Esto no puede ser así.
La integridad espiritual habla de transparencia en todos los sentidos. No quiere decir que somos transparentemente perfectos; no hay tal cosa. Desgraciadamente, se ha pensado que ser espiritualmente íntegros es lo mismo que ser espiritualmente perfectos. Solo ha habido una persona que ha logrado tal vida, y se dio a sí mismo por nosotros. Pero lo que sí quiere decir es que en nuestras vidas hay un marcado odio contra el pecado, hay un constante interés por el crecimiento espiritual, y hay un creciente apetito por la Palabra de Dios. Nuestra vida debe dar señas de que nuestro Salvador está obrando en nosotros, y cuando no es así, queremos pedir al Espíritu que nos “muestre si hay camino de perversidad en nosotros” (Sal. 139:124).

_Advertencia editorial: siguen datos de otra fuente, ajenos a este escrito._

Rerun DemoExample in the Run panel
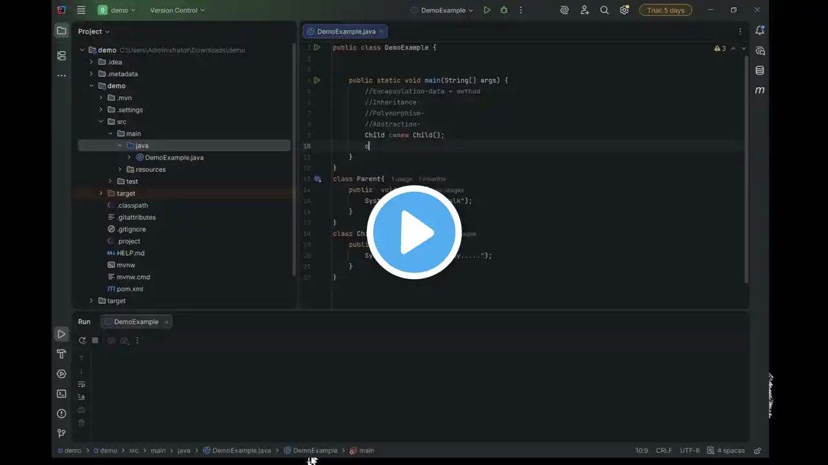point(82,340)
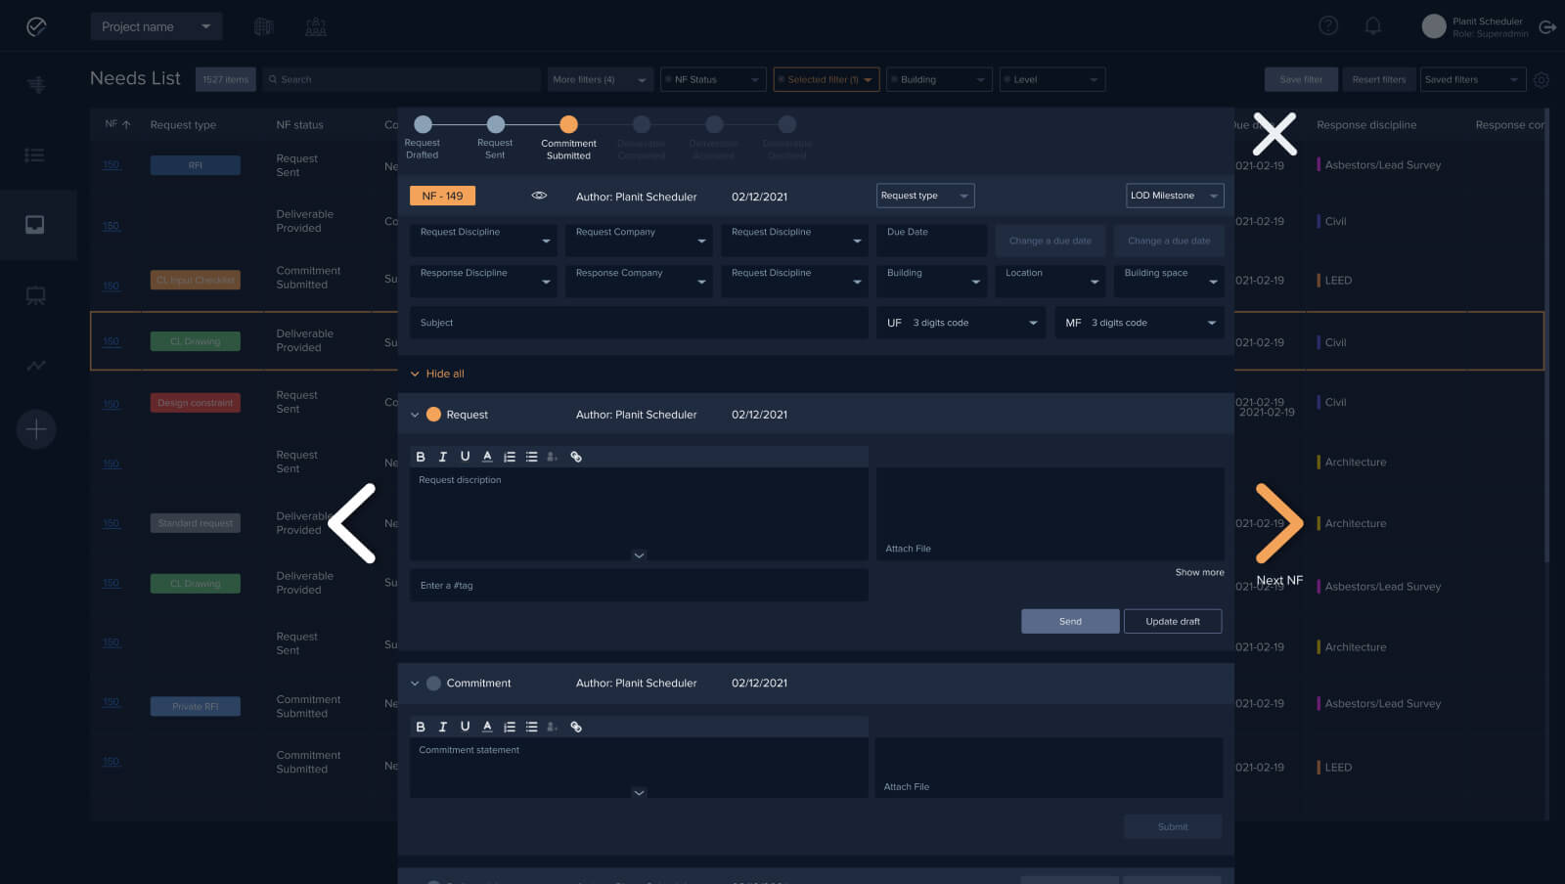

El ser espiritualmente íntegros quiere decir que estamos públicamente comprometidos con correr una sola carrera (Fil. 3:14), y que no nos detendremos hasta llegar a la meta (Heb. 12:1). Aun con nuestros resbalones y caídas, no seamos ambiguos al respecto. Servimos a un Señor, y nuestra vida, en una medida u otra, da evidencias de ello. Esta clase de integridad espiritual produce una integridad como discípulo.
Integridad como discípulo
Ser discípulo de Cristo no es cosa fácil. La Biblia nunca enseña eso. Cristo abiertamente dijo que si alguien le quería seguir, entonces tendría que renunciar a todo (Mt. 16:24). Llegó a tal grado que los mismos discípulos de Cristo le cuestionaron, entonces, “¡quién puede ser salvo!” (Mt. 19:25). Pero esta es la parte gloriosa de ser seguidor de Cristo: no se trata de ti, se trata de Dios.
Ante tal pregunta, Jesús compasivamente les responde que “para el hombre esto es imposible, pero para Dios todo es posible” (Mt. 19:26). Dios hace en nosotros lo que solamente Él puede hacer: transformación y santificación. Nosotros hacemos lo que solo nosotros debemos hacer: disponibilidad y obediencia.
Que la integridad en nuestras vidas sea la ropa con la que vestimos nuestra alma.
Ese es nuestro llamado, a seguirle. Caminar por donde Él camina, andar por donde Él anda, pensar lo que Él piensa. Somos sus hijos, y queremos imitar a nuestro Padre (Ef. 5:1). Somos sus ovejas y queremos seguir su voz (Jn. 10:27). Somos sus discípulos y le queremos seguir porque está con “nosotros hasta el fin del mundo” (Mt. 28:20). Entendemos que “no podemos servir a dos amos” (Mt. 6:24), y que nuestra vida no pude “echar agua dulce y agua amarga” (Stg. 3:11) al mismo tiempo. Le queremos seguir, le queremos amar, le queremos adorar. Somos sus discípulos, Él nuestro maestro. Somos sus criaturas, Él nuestro Creador.
Y cada vez que decidimos honrar a alguien más en lugar de Dios, estamos subestimando su poder y autoridad. Estamos engañándonos a nosotros mismos. No podemos considerar normal que un creyente no lea su Biblia, o que no haya evidencias de vida espiritual, o que no ame a Jesús. Eso no es normal… por lo menos no en la Biblia.
Tenemos que ser transparentes con nosotros mismos. Necesitamos permitir que la Biblia diagnostique nuestros corazones, nuestras mentes, y nuestras vidas. Y si vemos en la Biblia que hay un estándar para el creyente, entonces aprendamos que no es que Dios lo puso muy alto, sino que más bien nosotros vemos a Dios muy bajo.
Íntegros en todo
Seamos íntegros en todo. Que incluso cuando “comamos o bebamos”, el mundo pueda ver que lo hacemos “para la gloria de Dios” (1 Co. 10:31). ¿Habríamos de pensar que podía ser de otro modo? ¿Acaso pensamos que Dios tiene autoridad sobre la muerte, el pecado, y Satanás, pero no sobre nuestras vidas? Que la integridad en nuestras vidas sea la ropa con la que vestimos nuestra alma.